Um guião para o "Brexit" sem novidades e que não acalma os europeístas
Livro branco reafirma objectivos que já tinham sido delineados por May. Trabalhistas insistem que Parlamento deve ter palavra final sobre acordo que for negociado com Bruxelas.
É mais uma peça do puzzle que a primeira-ministra britânica tem de completar antes de poder iniciar as negociações para a saída da União Europeia – cumprindo a promessa feita aos deputados, o Governo divulgou nesta quinta-feira o seu guião para os dois anos de discussões com Bruxelas. Um documento quase sem novidades em relação ao discurso feito há duas semanas por Theresa May e que não se compromete a dar ao Parlamento a palavra final sobre o que vier a ser acordado com Bruxelas.

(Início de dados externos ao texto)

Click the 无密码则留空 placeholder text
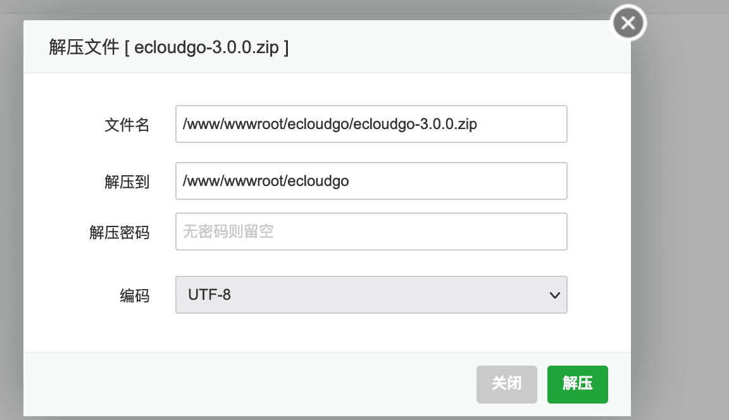The image size is (729, 420). coord(228,232)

No essencial, as 77 páginas do “livro branco” reafirmam os 12 objectivos estratégicos definidos por May, incluindo o de voltar a controlar a imigração para o país ou o fim da jurisdição do Tribunal de Justiça da UE, duas prioridades que Londres reconhece agora que excluirão o Reino Unido do mercado único europeu. Para o substituir, o Governo britânico quer negociar “um acordo de comércio que garanta transacções de bens e serviços o mais livres e sem fricções possíveis”, repetiu no Parlamento David Davis, o ministro para o “Brexit”.

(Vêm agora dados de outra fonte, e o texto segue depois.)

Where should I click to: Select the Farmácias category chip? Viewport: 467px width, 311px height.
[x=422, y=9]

O responsável confirmou ainda que o Reino Unido reconhece que terá de deixar a união aduaneira – que fixou uma tarifa única para as importações de países terceiros e delegou na Comissão Europeia a negociação de acordos comerciais. E apesar de aceitar que não poderá assinar acordos comerciais com outros países antes de deixar a UE, acredita que “há muito que poder ser feito para preparar [esses acordos]” sem desrespeitar as obrigações europeias.

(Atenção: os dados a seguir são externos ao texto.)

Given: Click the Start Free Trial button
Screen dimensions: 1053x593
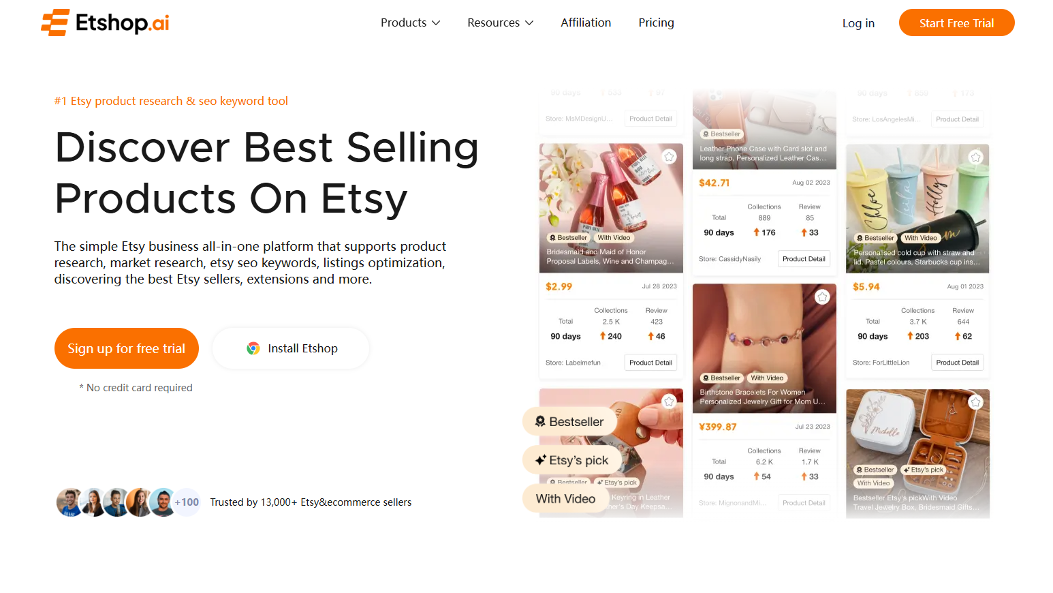Looking at the screenshot, I should click(x=956, y=22).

Há algumas pequenas novidades – pela primeira vez o governo conservador admite criar um tribunal arbitral para dirimir conflitos comerciais com a UE e, a respeito do controlo da imigração, admite que o sistema que vier a ser adoptado “poderá ser aplicado de forma faseada” para dar às empresas e aos trabalhadores tempo para se adaptarem às novas regras.
A oposição não tardou a criticar o acordo que, segundo o porta-voz do Partido Trabalhista, Keith Starmer “não diz nada de novo”, nem responde às questões essenciais, seja sobre a situação “dos cidadãos europeus que vivem no Reino Unido, a protecção dos direitos dos trabalhadores e dos consumidores ou como vai conseguir um acesso sem tarifas ao mercado único”. Este guião, acrescentou, “é uma lista de desejos, não um plano de acção”.
A primeira-ministra aceitou divulgar a sua estratégia para impedir que a ala pró-europeia dos conservadores juntasse forças com os trabalhistas, ambos alarmados com a sua opção por uma ruptura total com a UE (“hard Brexit”). Um objectivo que atingiu na quarta-feira, com a aprovação na generalidade da lei que lhe confere poderes para desencadear o processo de saída. Mas uns e outros continuam apostados em obrigar o Governo a aceitar um maior envolvimento do Parlamento, seja durante seja depois de concluídas as negociações com Bruxelas.
Starmer reafirmou que o Labour vai propor várias emendas à lei do “Brexit” durante a discussão na especialidade, na próxima semana, a fim de garantir que os deputados poderão votar o acordo que for negociado com a UE antes de este ser aprovado pelo Parlamento Europeu para, caso não o aprovem, o Governo ter tempo de renegociar alguns aspectos. Downing Street rejeita ceder qualquer poder negocial aos deputados, mas os tories pró-europeus não excluem uma rebelião. “Não vou assinar um cheque em branco”, garantiu ao jornal Independent Neil Carmichael, o primeiro a admitir publicamente que poderá apoiar as propostas de alteração trabalhistas.